Could you give the entries again, exactly as written?

**** DATA IN THIS EXERCISE ****

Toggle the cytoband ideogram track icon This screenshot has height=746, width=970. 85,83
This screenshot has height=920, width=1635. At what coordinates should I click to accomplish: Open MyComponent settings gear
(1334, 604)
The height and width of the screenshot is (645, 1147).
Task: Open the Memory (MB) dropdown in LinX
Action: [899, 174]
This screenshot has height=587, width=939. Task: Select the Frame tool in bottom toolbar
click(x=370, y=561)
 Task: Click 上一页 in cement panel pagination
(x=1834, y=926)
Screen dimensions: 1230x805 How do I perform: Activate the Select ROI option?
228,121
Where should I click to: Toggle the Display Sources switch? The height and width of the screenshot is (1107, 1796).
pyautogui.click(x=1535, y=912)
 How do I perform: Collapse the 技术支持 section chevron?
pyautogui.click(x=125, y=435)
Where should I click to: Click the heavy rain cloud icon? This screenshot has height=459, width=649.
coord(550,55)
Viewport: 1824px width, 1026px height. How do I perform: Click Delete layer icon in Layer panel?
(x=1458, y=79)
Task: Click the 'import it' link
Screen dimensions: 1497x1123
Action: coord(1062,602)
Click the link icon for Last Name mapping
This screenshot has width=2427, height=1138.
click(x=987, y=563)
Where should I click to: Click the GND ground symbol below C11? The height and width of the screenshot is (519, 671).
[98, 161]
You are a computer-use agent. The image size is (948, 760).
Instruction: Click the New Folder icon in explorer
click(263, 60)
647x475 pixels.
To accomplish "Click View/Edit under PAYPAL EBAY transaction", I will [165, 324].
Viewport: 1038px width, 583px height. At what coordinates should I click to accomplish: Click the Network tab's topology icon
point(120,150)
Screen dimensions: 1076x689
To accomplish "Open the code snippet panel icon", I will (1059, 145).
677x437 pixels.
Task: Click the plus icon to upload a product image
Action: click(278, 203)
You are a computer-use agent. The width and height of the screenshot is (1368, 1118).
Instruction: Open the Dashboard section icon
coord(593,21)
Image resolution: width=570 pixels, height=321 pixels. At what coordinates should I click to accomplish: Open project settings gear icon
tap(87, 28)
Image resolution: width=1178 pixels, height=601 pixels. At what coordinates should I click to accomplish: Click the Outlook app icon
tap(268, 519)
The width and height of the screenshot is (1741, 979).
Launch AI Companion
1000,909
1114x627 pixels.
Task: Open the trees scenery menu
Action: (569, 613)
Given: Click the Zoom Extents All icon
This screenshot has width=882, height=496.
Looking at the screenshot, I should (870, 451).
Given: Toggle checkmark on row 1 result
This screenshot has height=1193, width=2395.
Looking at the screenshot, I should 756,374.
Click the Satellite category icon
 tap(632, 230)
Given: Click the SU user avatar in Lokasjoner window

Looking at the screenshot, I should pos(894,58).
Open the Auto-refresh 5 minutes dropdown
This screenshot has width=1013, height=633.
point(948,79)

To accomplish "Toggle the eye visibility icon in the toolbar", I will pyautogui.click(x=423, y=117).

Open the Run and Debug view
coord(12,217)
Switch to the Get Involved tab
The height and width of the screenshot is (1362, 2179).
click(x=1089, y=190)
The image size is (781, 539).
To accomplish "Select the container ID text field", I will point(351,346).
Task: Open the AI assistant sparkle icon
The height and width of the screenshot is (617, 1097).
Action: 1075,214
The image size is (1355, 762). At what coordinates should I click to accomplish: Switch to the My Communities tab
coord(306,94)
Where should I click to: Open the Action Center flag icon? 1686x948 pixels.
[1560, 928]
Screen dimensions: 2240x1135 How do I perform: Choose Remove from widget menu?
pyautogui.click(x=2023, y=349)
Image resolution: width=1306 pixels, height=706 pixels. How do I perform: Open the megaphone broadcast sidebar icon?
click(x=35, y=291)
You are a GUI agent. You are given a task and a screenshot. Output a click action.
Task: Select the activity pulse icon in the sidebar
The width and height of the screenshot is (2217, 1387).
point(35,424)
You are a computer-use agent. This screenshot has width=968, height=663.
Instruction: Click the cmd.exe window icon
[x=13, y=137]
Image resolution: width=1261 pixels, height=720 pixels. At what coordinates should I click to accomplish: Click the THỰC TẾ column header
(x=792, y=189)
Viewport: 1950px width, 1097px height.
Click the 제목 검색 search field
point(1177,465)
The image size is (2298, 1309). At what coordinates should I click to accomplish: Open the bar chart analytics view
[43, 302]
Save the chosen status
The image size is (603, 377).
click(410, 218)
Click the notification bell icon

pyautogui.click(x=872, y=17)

****

→ **RESULT OF THE TASK**:
Toggle the cytoband ideogram track icon This screenshot has height=746, width=970. 85,83
This screenshot has height=920, width=1635. At what coordinates should I click to accomplish: Open MyComponent settings gear
(1334, 604)
The height and width of the screenshot is (645, 1147).
Task: Open the Memory (MB) dropdown in LinX
Action: [899, 174]
This screenshot has height=587, width=939. Task: Select the Frame tool in bottom toolbar
click(x=370, y=561)
 Task: Click 上一页 in cement panel pagination
(x=1834, y=926)
Screen dimensions: 1230x805 How do I perform: Activate the Select ROI option?
228,121
Where should I click to: Toggle the Display Sources switch? The height and width of the screenshot is (1107, 1796).
pyautogui.click(x=1535, y=912)
 How do I perform: Collapse the 技术支持 section chevron?
pyautogui.click(x=125, y=435)
Where should I click to: Click the heavy rain cloud icon? This screenshot has height=459, width=649.
coord(550,55)
Viewport: 1824px width, 1026px height. How do I perform: Click Delete layer icon in Layer panel?
(x=1458, y=79)
Task: Click the 'import it' link
Screen dimensions: 1497x1123
Action: coord(1062,602)
Click the link icon for Last Name mapping
This screenshot has width=2427, height=1138.
click(x=987, y=563)
Where should I click to: Click the GND ground symbol below C11? The height and width of the screenshot is (519, 671).
[98, 161]
You are a computer-use agent. The image size is (948, 760).
Instruction: Click the New Folder icon in explorer
click(263, 60)
647x475 pixels.
To accomplish "Click View/Edit under PAYPAL EBAY transaction", I will [165, 324].
Viewport: 1038px width, 583px height. At what coordinates should I click to accomplish: Click the Network tab's topology icon
point(120,150)
Screen dimensions: 1076x689
To accomplish "Open the code snippet panel icon", I will (1059, 145).
677x437 pixels.
Task: Click the plus icon to upload a product image
Action: click(278, 203)
You are a computer-use agent. The width and height of the screenshot is (1368, 1118).
Instruction: Open the Dashboard section icon
coord(593,21)
Image resolution: width=570 pixels, height=321 pixels. At what coordinates should I click to accomplish: Open project settings gear icon
tap(87, 28)
Image resolution: width=1178 pixels, height=601 pixels. At what coordinates should I click to accomplish: Click the Outlook app icon
tap(268, 519)
The width and height of the screenshot is (1741, 979).
Launch AI Companion
1000,909
1114x627 pixels.
Task: Open the trees scenery menu
Action: (569, 613)
Given: Click the Zoom Extents All icon
This screenshot has width=882, height=496.
Looking at the screenshot, I should (870, 451).
Given: Toggle checkmark on row 1 result
This screenshot has height=1193, width=2395.
Looking at the screenshot, I should 756,374.
Click the Satellite category icon
 tap(632, 230)
Given: Click the SU user avatar in Lokasjoner window

Looking at the screenshot, I should pos(894,58).
Open the Auto-refresh 5 minutes dropdown
This screenshot has width=1013, height=633.
point(948,79)

To accomplish "Toggle the eye visibility icon in the toolbar", I will pyautogui.click(x=423, y=117).

Open the Run and Debug view
coord(12,217)
Switch to the Get Involved tab
The height and width of the screenshot is (1362, 2179).
click(x=1089, y=190)
The image size is (781, 539).
To accomplish "Select the container ID text field", I will point(351,346).
Task: Open the AI assistant sparkle icon
The height and width of the screenshot is (617, 1097).
Action: 1075,214
The image size is (1355, 762). At what coordinates should I click to accomplish: Switch to the My Communities tab
coord(306,94)
Where should I click to: Open the Action Center flag icon? 1686x948 pixels.
[1560, 928]
Screen dimensions: 2240x1135 How do I perform: Choose Remove from widget menu?
pyautogui.click(x=2023, y=349)
Image resolution: width=1306 pixels, height=706 pixels. How do I perform: Open the megaphone broadcast sidebar icon?
click(x=35, y=291)
You are a GUI agent. You are given a task and a screenshot. Output a click action.
Task: Select the activity pulse icon in the sidebar
The width and height of the screenshot is (2217, 1387).
point(35,424)
You are a computer-use agent. This screenshot has width=968, height=663.
Instruction: Click the cmd.exe window icon
[x=13, y=137]
Image resolution: width=1261 pixels, height=720 pixels. At what coordinates should I click to accomplish: Click the THỰC TẾ column header
(x=792, y=189)
Viewport: 1950px width, 1097px height.
Click the 제목 검색 search field
point(1177,465)
The image size is (2298, 1309). At what coordinates should I click to accomplish: Open the bar chart analytics view
[43, 302]
Save the chosen status
The image size is (603, 377).
click(410, 218)
Click the notification bell icon

pyautogui.click(x=872, y=17)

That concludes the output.